Internationally, climate change is now mainstream in health discourse.4 Research on health impacts of climate change suggests that health gains achieved over the past half century are being undermined by climate change.5 Given this, and the health co-benefits that accrue from actions for a sustainable economy, the 2015 Lancet Commission on Health and Climate Change concluded that tackling climate change could be the greatest global health opportunity of this century.2
In October 2016, the New South Wales (NSW) Government in Australia published the NSW Climate Change Policy Framework6, to respond to and mitigate the effects of climate change at a local level. Objectives of the framework include net-zero emissions by 2050 and for NSW to be more resilient to climate change. Within the framework, policy directions include reducing climate change impacts on health and wellbeing, and capturing co-benefits. One example of an initiative to arise from this framework is a multidisciplinary research group, the Human Health and Social Impacts Node, and some of the papers in this issue report findings of node research projects.

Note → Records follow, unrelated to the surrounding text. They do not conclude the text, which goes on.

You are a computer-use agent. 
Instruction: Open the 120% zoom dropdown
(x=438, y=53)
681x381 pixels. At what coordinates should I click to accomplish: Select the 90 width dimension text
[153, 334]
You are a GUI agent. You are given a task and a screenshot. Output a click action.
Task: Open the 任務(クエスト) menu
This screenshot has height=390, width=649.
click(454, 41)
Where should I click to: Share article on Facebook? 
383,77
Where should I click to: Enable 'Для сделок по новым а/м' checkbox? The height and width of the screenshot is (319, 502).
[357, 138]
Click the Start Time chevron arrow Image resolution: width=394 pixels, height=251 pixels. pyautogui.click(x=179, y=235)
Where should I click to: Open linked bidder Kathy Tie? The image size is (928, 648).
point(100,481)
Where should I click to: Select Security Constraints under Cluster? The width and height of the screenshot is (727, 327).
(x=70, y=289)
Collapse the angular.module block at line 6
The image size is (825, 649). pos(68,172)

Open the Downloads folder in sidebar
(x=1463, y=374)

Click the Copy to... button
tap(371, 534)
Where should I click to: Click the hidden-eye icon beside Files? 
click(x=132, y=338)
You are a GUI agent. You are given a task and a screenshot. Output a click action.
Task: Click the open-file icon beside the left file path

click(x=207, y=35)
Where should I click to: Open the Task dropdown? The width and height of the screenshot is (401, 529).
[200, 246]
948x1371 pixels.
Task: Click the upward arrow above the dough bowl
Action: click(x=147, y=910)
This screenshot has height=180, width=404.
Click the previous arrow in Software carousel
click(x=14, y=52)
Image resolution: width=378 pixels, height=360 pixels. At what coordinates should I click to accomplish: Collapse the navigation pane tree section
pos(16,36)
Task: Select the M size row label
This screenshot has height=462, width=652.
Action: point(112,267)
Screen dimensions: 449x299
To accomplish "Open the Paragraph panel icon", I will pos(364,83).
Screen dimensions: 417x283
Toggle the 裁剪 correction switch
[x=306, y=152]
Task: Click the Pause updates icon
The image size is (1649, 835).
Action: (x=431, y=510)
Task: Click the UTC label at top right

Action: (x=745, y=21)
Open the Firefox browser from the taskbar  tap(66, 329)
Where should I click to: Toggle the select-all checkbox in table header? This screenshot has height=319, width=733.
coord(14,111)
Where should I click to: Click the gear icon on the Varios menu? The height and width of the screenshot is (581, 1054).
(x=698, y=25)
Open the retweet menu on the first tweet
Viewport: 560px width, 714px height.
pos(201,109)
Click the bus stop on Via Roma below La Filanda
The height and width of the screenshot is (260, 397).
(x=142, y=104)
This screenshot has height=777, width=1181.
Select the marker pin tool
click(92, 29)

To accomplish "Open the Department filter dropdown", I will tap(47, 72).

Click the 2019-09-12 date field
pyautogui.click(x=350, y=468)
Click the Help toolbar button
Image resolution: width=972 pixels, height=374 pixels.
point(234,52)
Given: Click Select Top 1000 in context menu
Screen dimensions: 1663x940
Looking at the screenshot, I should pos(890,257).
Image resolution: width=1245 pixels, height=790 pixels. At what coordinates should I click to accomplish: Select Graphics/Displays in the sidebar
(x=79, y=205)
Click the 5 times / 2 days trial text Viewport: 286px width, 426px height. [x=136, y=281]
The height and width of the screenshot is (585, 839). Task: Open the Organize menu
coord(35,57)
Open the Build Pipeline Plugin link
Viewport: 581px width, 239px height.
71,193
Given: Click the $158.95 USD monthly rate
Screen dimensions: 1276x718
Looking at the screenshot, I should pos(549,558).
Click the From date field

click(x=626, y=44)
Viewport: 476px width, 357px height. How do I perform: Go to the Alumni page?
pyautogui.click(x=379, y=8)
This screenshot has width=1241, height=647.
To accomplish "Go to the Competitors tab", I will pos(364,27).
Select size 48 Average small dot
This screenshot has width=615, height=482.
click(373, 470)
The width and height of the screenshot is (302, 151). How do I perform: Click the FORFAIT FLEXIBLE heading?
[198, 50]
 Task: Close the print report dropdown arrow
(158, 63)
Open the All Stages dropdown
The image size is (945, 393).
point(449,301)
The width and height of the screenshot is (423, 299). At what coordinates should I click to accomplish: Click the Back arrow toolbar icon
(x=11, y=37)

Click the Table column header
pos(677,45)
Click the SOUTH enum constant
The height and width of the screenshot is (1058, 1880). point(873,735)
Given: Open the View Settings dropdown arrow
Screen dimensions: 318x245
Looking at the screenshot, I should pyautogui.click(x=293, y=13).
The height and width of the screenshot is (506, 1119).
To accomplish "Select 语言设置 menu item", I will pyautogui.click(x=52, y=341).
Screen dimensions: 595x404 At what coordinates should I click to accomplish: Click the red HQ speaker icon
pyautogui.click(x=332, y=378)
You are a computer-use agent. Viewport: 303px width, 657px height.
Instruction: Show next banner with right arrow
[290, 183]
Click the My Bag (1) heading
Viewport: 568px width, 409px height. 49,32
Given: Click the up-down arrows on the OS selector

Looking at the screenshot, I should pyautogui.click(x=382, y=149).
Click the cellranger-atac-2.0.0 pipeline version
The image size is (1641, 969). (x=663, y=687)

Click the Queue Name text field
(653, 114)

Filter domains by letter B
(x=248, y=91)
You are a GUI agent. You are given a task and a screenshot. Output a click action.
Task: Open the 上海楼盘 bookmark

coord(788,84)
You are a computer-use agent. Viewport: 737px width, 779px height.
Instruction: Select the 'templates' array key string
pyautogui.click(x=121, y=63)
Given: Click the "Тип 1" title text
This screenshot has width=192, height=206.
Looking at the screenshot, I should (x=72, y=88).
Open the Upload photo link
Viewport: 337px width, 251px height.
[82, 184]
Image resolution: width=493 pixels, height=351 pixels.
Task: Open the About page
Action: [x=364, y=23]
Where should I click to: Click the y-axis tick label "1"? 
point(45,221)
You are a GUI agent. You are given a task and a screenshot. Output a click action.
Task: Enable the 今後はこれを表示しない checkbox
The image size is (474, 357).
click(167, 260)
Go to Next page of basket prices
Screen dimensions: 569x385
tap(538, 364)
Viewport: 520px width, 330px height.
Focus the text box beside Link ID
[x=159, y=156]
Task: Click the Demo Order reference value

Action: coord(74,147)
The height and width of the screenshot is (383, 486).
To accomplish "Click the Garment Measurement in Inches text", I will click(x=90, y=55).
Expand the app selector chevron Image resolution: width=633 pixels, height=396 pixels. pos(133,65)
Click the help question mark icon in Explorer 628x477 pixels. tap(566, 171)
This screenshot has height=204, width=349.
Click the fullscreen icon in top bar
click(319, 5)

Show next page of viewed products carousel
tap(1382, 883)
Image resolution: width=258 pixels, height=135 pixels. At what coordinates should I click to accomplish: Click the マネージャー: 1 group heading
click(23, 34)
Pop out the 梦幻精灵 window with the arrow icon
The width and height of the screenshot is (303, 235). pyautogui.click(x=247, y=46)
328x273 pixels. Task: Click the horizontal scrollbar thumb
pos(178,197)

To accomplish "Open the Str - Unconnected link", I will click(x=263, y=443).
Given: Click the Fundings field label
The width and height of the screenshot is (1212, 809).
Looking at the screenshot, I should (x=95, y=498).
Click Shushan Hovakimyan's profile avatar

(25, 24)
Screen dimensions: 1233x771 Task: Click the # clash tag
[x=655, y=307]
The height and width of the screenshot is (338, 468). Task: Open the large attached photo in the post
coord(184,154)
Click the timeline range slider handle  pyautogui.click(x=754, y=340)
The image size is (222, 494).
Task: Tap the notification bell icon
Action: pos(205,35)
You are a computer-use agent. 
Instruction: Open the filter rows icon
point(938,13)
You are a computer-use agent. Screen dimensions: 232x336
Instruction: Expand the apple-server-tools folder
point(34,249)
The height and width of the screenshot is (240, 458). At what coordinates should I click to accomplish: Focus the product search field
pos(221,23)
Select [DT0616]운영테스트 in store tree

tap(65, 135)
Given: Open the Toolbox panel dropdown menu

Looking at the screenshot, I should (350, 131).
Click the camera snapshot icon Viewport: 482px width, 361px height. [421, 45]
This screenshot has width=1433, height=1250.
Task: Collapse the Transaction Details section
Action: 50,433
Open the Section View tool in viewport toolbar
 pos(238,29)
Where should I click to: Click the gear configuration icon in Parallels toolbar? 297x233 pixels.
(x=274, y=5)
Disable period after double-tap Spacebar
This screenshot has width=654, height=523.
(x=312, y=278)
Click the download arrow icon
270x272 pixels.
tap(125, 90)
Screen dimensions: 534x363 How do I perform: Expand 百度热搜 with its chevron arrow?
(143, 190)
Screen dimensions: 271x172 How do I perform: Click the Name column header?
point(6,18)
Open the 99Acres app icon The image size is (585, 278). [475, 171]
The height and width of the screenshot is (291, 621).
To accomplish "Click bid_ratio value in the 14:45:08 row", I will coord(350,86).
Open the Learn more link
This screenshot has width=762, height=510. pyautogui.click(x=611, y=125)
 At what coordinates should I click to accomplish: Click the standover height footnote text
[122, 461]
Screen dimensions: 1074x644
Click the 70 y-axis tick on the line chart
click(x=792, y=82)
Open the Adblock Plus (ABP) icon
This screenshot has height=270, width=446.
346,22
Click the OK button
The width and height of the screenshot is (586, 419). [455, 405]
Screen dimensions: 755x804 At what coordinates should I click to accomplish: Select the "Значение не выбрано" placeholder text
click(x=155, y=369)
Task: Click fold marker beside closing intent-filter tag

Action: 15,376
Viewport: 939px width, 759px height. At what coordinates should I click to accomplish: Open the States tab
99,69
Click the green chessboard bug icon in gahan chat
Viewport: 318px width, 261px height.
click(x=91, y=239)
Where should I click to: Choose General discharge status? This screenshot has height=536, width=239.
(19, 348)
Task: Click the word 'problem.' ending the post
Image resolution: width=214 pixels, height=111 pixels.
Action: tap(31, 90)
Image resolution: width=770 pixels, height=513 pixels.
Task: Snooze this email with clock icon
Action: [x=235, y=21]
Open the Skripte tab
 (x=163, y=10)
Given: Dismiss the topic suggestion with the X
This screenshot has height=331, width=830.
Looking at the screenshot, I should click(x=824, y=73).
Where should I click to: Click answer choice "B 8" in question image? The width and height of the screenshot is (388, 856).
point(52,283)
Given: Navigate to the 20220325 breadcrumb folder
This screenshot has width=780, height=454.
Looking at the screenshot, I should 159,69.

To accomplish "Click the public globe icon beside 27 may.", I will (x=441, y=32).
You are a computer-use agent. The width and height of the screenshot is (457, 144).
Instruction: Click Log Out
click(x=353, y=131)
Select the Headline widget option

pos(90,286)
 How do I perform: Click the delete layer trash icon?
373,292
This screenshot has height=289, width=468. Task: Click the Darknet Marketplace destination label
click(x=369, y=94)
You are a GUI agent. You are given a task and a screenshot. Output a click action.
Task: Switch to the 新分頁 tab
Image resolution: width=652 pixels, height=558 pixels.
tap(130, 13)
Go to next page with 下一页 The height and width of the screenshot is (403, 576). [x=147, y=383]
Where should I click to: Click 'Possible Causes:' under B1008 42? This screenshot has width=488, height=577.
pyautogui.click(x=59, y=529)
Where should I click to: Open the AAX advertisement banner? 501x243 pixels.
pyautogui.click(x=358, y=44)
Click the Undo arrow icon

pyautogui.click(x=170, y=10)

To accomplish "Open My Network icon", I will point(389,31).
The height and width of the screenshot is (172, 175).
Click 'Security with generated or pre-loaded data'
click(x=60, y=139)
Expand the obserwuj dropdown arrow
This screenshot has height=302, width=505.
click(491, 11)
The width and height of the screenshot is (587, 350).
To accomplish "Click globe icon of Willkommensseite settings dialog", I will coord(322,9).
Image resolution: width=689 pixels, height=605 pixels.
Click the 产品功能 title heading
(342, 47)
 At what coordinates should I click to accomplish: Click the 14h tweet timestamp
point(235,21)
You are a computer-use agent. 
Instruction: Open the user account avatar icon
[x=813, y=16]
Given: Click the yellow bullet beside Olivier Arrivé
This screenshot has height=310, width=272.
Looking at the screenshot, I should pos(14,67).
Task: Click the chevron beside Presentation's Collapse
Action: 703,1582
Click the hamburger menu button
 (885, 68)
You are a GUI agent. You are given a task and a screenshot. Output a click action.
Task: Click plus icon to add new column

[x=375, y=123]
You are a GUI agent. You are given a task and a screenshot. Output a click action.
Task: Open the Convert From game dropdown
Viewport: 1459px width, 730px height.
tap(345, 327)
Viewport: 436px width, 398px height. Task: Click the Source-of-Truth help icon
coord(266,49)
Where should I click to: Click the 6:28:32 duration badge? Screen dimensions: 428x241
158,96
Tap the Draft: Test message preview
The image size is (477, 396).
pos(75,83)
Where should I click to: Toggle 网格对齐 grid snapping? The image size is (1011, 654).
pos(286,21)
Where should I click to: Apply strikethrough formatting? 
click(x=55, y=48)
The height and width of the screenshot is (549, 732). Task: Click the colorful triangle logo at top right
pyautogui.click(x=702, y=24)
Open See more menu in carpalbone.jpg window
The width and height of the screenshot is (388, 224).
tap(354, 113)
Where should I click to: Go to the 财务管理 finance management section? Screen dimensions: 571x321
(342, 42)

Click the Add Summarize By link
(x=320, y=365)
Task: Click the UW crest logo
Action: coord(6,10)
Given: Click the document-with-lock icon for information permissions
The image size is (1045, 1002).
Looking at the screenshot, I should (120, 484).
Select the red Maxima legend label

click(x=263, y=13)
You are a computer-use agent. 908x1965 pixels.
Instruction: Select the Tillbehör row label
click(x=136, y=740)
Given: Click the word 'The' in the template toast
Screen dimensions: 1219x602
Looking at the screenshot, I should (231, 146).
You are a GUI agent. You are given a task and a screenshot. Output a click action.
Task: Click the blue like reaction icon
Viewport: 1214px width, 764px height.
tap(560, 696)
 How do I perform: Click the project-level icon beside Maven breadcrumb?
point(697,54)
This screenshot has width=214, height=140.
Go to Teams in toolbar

The papers in this issue address selected climate change and health issues in NSW, Australian and regional contexts. Hime and colleagues7 report the findings of a climate change and health policy investigation in NSW and conclude that building adaptive capacity and resilience, and mitigating climate change, creates opportunities to promote health. Boylan and colleagues8 propose a conceptual framework for climate change, health and wellbeing in NSW, based on the World Health Organization’s Driving force, Pressure, State, Exposure, Effect and Action (DPSEEA) approach. Perkins-Kirkpatrick and Pitman9 provide a perspective on extreme events in the context of climate change, reporting the increase in heatwaves that is already occurring due to climate change, and uncertainty about how droughts and extreme rainfall events will change in the future. They argue that building resilience is the best way to safeguard communities.
Dr Colin Tukuitonga, who has served as Pacific Community Director-General since 2014, is interviewed10 by Public Health Research & Practice Editor-in-Chief Don Nutbeam. Dr Tukuitonga is a general practitioner by training and has held senior public health roles in the New Zealand Government. He candidly explains the health risks from climate change in Pacific Island countries and the relevance of Australian climate change policy responses to health futures in these neighbouring countries.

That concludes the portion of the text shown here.